Задания:
**1.** Напечатайте дословно фрагмент отрывка от слов «Удивительное дело…» до слов «и встал. Гриб!».
**2.** Переведите на английский язык предложение из отрывка: «Но вот и соска – лежит сорванным грибком шляпкой вниз».

### Отрывок ###

5 апреля 7 г.
Удивительное дело…
Машка готовится плакать. Где соска? Комната похожа на поле боя: где только и чего только не валяется и сухого и мокрого. Машке ровно полгода.
Но вот и соска – лежит сорванным грибком шляпкой вниз. Соску в ротик, Машку на руки, у меня на руках не кричит.
Сколько талантов на Руси! Вся она – будто грибница. Идёшь – и встал. Гриб!
Паша Мелехин, Коля Рубцов… Тут обзор мой невелик, да и читать – искать! – я ленив. Коля Рубцов, Лёня Попов… У меня одна мера: забирает меня или не забирает. Забирает, когда уже строчки плывут сквозь слёз.
Анатолий Саулов – шлёт неугомонная Тамара Страхова из Кузнецка Ленинского. Целую книгу стихов. Книгу рассветную, что-то где-то не определилось, но мир, имеющий быть, мир этой поэзии, то юной, то ещё отроческой, а то уже одолевшей неведомо как и возрасты и опыты и свои и чужие – иначе и говорить не о чем! – вот он, тебе его дарят. А мальчику было 26 лет, и чуть не 40 лет назад умер…
А я опять в гостях у мамы,
А из низинок, где стога,
Идут усталые туманы,
Совсем как белые стада.
Как позабыть про них я мог,
Хотя живу и недалече?
Как Вас по имени, Цветок?
Как Вас по отчеству, Кузнечик?
И стынут на губах слова
И обрываются так странно,
Как будто я уже не ваш,
Берёзы, радуги и травы.
И с затаённою тоской
Смотрю на отдых горожан я,
Как пьют и пляшут, уезжая
С весёлой песнею домой.
А я заслышу под окном
Звонок трамвайный, полуночный –
И мне приснится колокольчик
И конь, звенящий им в ночном.

### Исходные данные ###

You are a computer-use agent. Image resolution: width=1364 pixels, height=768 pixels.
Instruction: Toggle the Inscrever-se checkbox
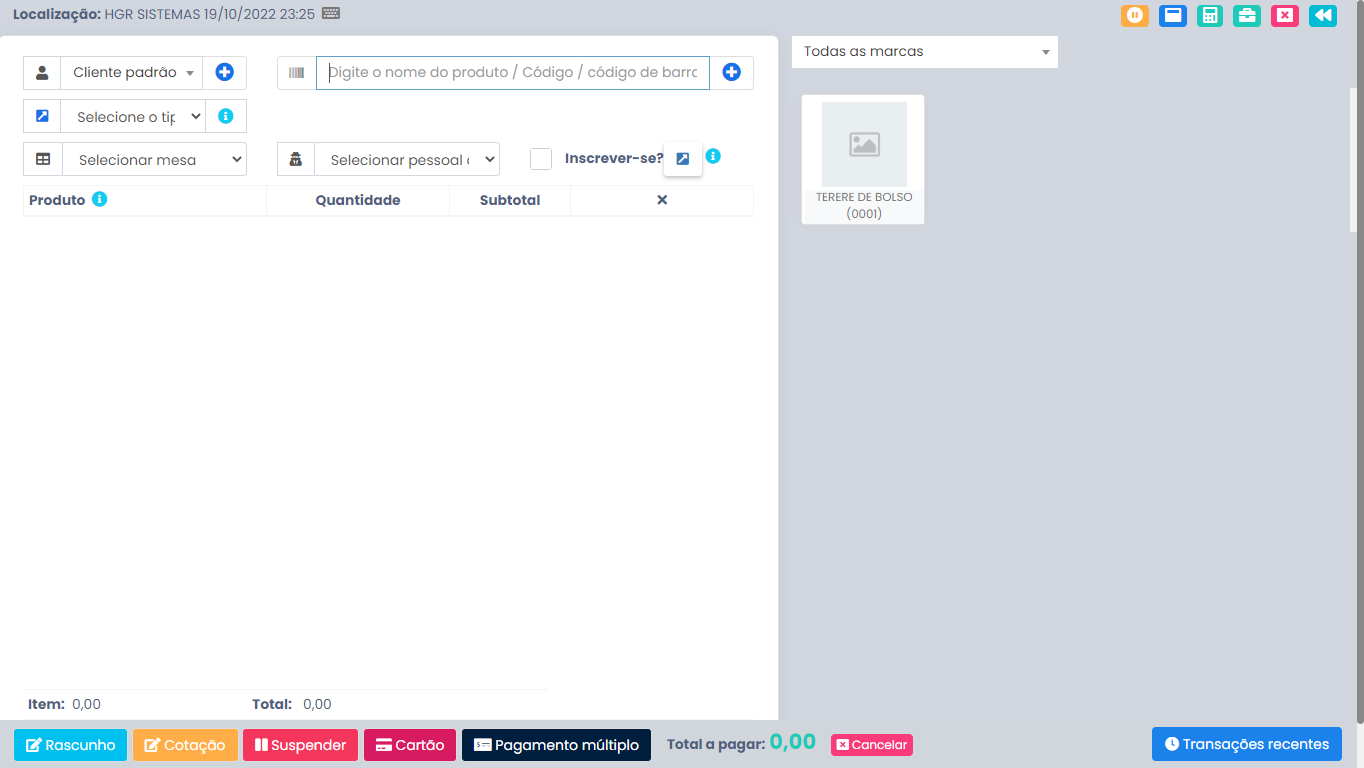(x=541, y=159)
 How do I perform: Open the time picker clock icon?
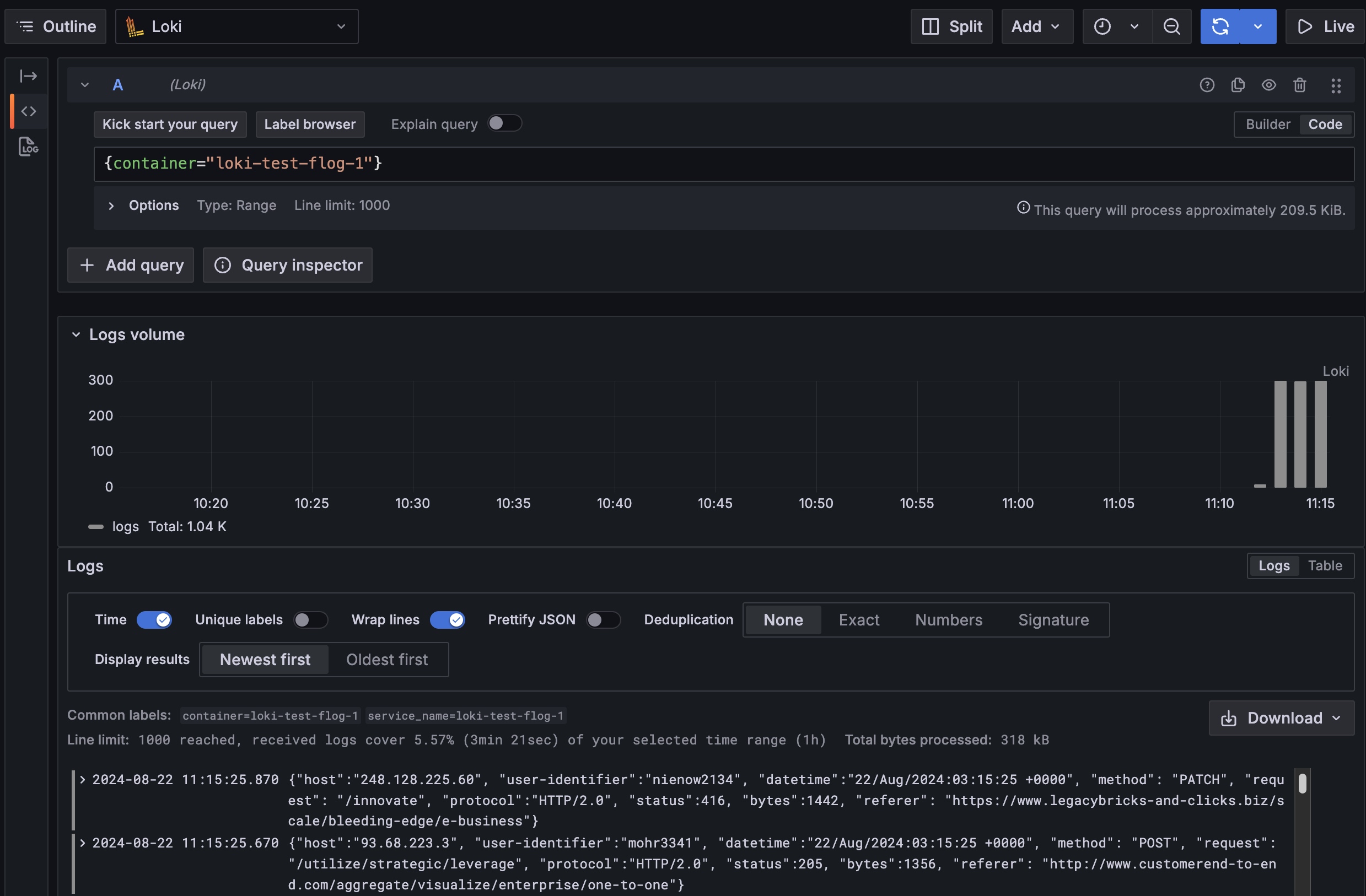click(x=1102, y=26)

###

Решения по заданиям:
**1.**
Удивительное дело…
Машка готовится плакать. Где соска? Комната похожа на поле боя: где только и чего только не валяется и сухого и мокрого. Машке ровно полгода.
Но вот и соска – лежит сорванным грибком шляпкой вниз. Соску в ротик, Машку на руки, у меня на руках не кричит.
Сколько талантов на Руси! Вся она – будто грибница. Идёшь – и встал. Гриб!

**2.** But here is the pacifier, lying like a plucked little mushroom, cap down.